What Dyche has accomplished with Everton is really as expected. It's not pretty, but we are mostly well organized and robust. Perhaps in the future we can dream of a different type of football, but then we need quality players.
De Zerbi is perhaps the most hyped manager, and by all accounts, he has done a lot of good. But he also learns that it is difficult to achieve success with a style of play if you don't have the players for it. De Zerbi's style is about creating "counterattacks" by inviting pressure high into the pitch, but then you are dependent on having players who are pressure resistant, and players who can exploit the spaces that arise. With a quality player like Mitoma injured, and partly Solly March, this tactic has become ineffective.
Brighton have also struggled, under De Zerbi, against defenses that are balanced. Despite the fact that he largely uses positional play principles, or zone attacks. The problem is that he does not have the same quality players as Manchester City and Arsenal.
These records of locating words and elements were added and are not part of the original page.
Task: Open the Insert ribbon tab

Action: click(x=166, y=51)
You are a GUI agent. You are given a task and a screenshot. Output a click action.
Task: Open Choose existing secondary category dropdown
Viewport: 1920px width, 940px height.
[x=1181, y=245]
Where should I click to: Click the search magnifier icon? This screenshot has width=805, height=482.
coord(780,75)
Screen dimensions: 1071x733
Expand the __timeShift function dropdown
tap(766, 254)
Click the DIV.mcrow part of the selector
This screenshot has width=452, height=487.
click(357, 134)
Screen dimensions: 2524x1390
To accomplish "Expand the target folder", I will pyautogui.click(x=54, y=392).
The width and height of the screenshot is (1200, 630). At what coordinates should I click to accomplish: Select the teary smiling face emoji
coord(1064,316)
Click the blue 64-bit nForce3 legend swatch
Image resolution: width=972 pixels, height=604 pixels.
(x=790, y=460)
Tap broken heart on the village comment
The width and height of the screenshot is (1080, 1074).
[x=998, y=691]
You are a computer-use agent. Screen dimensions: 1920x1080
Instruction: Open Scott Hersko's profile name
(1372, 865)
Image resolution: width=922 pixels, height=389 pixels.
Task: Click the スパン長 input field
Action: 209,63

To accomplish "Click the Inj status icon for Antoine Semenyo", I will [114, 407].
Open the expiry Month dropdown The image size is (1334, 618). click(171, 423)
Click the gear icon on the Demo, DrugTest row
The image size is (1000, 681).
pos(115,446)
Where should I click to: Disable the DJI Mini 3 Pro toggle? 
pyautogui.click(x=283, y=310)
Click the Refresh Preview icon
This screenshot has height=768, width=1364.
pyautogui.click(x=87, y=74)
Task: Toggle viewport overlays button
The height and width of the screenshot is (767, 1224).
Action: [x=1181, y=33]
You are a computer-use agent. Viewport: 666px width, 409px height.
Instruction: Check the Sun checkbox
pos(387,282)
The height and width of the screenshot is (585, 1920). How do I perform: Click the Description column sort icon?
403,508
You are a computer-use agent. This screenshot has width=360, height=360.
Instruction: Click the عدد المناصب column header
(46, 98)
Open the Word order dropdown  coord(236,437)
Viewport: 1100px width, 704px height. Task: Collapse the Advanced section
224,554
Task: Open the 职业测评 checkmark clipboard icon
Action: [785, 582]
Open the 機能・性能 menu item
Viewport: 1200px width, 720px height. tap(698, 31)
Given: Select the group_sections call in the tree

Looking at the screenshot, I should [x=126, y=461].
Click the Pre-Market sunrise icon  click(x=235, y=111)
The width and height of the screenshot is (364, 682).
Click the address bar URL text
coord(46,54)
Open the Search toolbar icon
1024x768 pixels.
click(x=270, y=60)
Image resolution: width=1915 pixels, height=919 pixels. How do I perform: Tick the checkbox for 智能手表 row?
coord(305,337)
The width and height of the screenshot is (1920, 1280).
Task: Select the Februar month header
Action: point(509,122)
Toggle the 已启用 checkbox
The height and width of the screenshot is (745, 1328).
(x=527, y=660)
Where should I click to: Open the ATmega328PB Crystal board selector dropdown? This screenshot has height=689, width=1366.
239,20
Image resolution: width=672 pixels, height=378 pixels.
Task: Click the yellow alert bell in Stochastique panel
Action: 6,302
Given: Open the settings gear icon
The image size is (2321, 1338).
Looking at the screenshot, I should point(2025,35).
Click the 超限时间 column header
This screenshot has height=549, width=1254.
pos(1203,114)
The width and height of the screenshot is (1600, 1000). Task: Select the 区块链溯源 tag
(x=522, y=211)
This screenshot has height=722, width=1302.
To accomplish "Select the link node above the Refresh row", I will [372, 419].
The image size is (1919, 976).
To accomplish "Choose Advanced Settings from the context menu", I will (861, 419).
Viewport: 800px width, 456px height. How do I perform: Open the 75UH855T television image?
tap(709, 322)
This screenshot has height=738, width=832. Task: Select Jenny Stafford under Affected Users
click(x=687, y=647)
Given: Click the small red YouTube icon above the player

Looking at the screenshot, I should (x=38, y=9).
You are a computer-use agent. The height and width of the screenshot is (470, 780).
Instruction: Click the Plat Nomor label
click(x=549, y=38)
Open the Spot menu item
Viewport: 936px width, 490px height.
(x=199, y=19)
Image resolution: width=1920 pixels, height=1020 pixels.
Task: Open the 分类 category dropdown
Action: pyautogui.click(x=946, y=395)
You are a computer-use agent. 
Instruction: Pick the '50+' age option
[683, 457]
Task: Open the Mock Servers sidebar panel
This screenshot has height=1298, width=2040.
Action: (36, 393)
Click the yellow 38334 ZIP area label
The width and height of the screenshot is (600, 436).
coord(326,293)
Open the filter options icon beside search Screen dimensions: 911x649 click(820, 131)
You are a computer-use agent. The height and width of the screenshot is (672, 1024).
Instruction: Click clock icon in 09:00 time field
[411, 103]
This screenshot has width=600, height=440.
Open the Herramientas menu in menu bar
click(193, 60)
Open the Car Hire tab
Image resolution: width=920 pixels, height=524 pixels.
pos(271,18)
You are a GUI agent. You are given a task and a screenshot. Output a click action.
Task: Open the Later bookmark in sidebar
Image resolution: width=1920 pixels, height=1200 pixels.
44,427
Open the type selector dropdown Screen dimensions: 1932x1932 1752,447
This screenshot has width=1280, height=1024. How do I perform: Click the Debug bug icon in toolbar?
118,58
Tactics/style of play is about finding weaknesses in the opponents, and emphasizing the players' strengths. As a rule, the best players will always win if you have equal conditions, but by, for example, creating chaotic matches with many duels and second balls with high intensity, players like Kevin De Bruyne, Silva, etc., will not get to use their strengths, and must play to a greater extent on the opponent's strengths.
So Dyche has essentially done what any sensible manager would have done. He has assessed the strengths of the team and assessed that this is the style that will give us the most points over 38 games. Fortunately for us, he has not fallen for today's hipster ideology, and that there is only one right way to play. The right way to play is the style that maximizes the potential of the players.